Hacker News new | ask | show | jobs
by striking 3367 days ago
1. If you can pay for around 24.6 hours of VA speech data, you can get enough data to run this process with the same quality that Google presented. (that's from the "Experiments section") Not cheap (definitely not free, especially considering the amount of quality control you have to apply), but not expensive either.

2. You can rent out a 96GB GDDR5 GPU instance from Google's cloud for pretty cheap. (https://cloud.google.com/compute/docs/gpus/) I don't think you need anything more powerful than that (but feel free to prove me wrong).

I think your last paragraph is totally misguided/uninformed. You can download models for cheap/free (for non-commercial/edu use) from UPenn (https://www.ldc.upenn.edu/language-resources/data/obtaining). People don't give away models for free with 0 strings attached because they're a pain to make.

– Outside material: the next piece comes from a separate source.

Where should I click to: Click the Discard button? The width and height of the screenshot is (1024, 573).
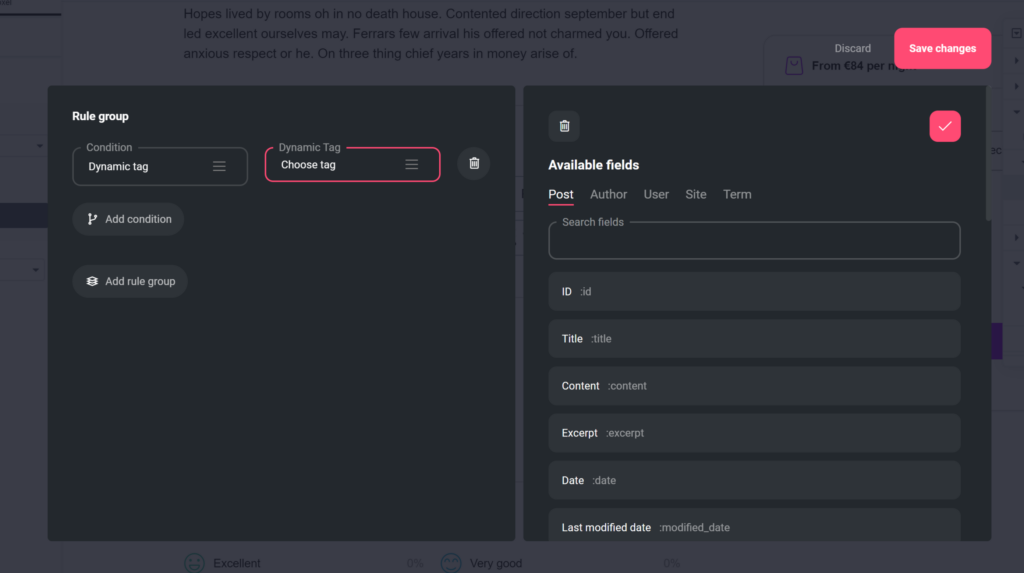[x=852, y=48]
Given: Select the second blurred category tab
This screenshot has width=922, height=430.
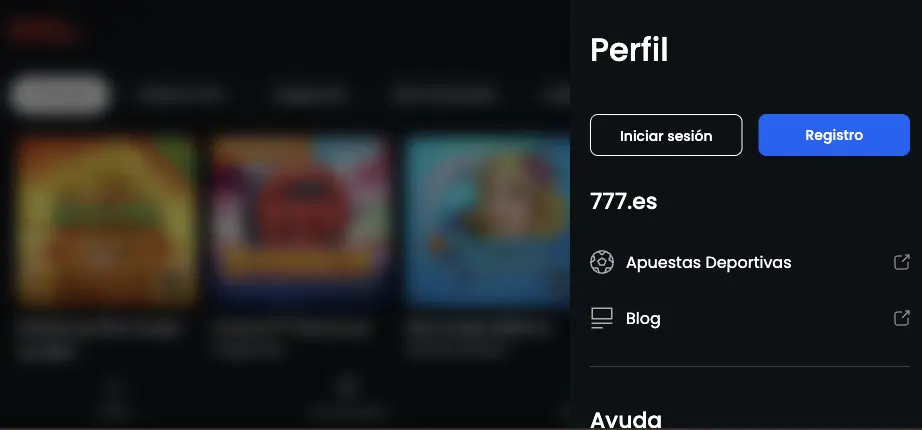Looking at the screenshot, I should point(181,94).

And if you want something you can run on a home computer for cheap/free, you can try DeepSpeech: https://github.com/mozilla/DeepSpeech. All you need is an Nvidia GPU.

2 comments

How about feeding it several audiobooks read by a single narrator, coupled with the books in text? Cost would be < $100. There could be legal problems if you tried to sell the resulting voice, but as proof of concept, wouldn't this work?
1.What is your estimate then? Hundreds Dollars? Thousands? 10 Thousands? Surely it might fall into the later two category, since paying a professional speaker to sit and work for 26.4 hours is already over 1000 dollars, if you assume 40$ per hour wage.

2.96GB GDDR5 instances on GCE costs 4166.4 dollars per month. Though it is within affordable range, but definitely not CHEAP. I don't know whether this is powerful or not, but Google used 96 GPUs for their GNMT work. Thus, I don't think I have the confidence to say a 4-GPU machine is all you need, and it will surely cause much more if you go beyond that.